Columns are VARIABLEs (measurements).
Two variable types:
NUMERICAL: numbers where math applies.
CATEGORICAL: words or groups.
The DISTRIBUTION describes values and their frequencies, shown numerically and visually.
Describing Distributions
Numerical variables: described by center, shape, variation, percentiles, Z-scores.
Categorical variables: described by counts and proportions, often in contingency tables.
Common summary statistics: Mean, Median (center); Modality, Skewness (shape); Standard Deviation (SD), IQR (variation).

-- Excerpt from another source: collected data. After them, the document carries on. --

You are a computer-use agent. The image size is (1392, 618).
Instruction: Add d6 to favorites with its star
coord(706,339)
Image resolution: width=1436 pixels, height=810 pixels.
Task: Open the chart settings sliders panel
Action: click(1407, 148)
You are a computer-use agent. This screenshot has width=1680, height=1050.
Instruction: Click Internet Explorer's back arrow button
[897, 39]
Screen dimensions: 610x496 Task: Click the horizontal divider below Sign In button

Measures of Central Tendency: Mean and Median
Mean ( \bar{y} = \frac{1}{n} \sum{i=1}^n yi ): The average; sensitive to outliers, best for symmetric distributions.
Median: The middle value (Q2); robust to outliers and skew, preferred in skewed distributions.
Always plot data alongside summaries.
Variability and Spread: SD, Variance, IQR, Range
Variance (\sigma^2 or s^2) and Standard Deviation (\sigma or s): Quantify dispersion around the mean. SD is the typical distance from the mean. (Sample SD uses n-1 denominator).
Interquartile Range (IQR): Spread of the middle 50% (Q3 - Q1).
Range: Maximum - Minimum.
Percentiles, Quantiles, and Extremes
Percentiles/Quantiles: Divide data into fixed points (e.g., Q1, Median (Q2), Q3).
Five-number summary: min, Q1, median, Q3, max.
Z-scores and Standardization
Z-score ( z = \frac{x - \bar{x}}{s} ): Indicates how many standard deviations an observation is from the mean. Enables comparison across different units/scales.
Modality and Shape of Distributions
Mode: Most common value(s) or peak(s).
Modality: Unimodal (one peak), Bimodal (two peaks), Multimodal (three+ peaks), Uniform (no clear mode).
Mean can be misleading for multimodal data; visual inspection is crucial.
Symmetry and Skewness
Symmetry: Distribution halves are mirror images; mean \approx median.
Skewness (tail direction):
Left-skewed (negative): Longer left tail; mean < median.
Right-skewed (positive): Longer right tail; mean > median.
Outliers can pull the mean toward the tail.
Boxplots and the Five-Number Summary
Boxplots: Visual representation of the five-number summary.
Box spans from Q1 to Q3 (IQR).
Line inside box is the median (Q2).
Whiskers extend to 1.5 \times IQR; points beyond are outliers.
Outliers: Detection, Implications, and Robustness
Outlier: A case noticeably different from others.
Detection: Plot data; compare summaries with/without extreme values.
Impact: Outliers inflate mean and SD; median and IQR are more robust.
Handling: Investigate; don't automatically discard; they can reveal important phenomena.
Practical Implications: When to Prefer Mean vs Median
Symmetric, unimodal data: Use Mean \pm SD.
Skewed data or with outliers: Use Median \pm IQR.
Always report both (mean \pm SD and median \pm IQR) when appropriate, and include a plot.
Key Takeaways (Numerical Summaries)
Variability is as important as averages.
For skewed or outlier-rich data, median (with IQR) is better than mean (with SD).
Always pair summaries: Mean with SD; Median with IQR.
Always accompany summary statistics with a plot.
Consider reporting statistics with and without outliers if extreme values exist.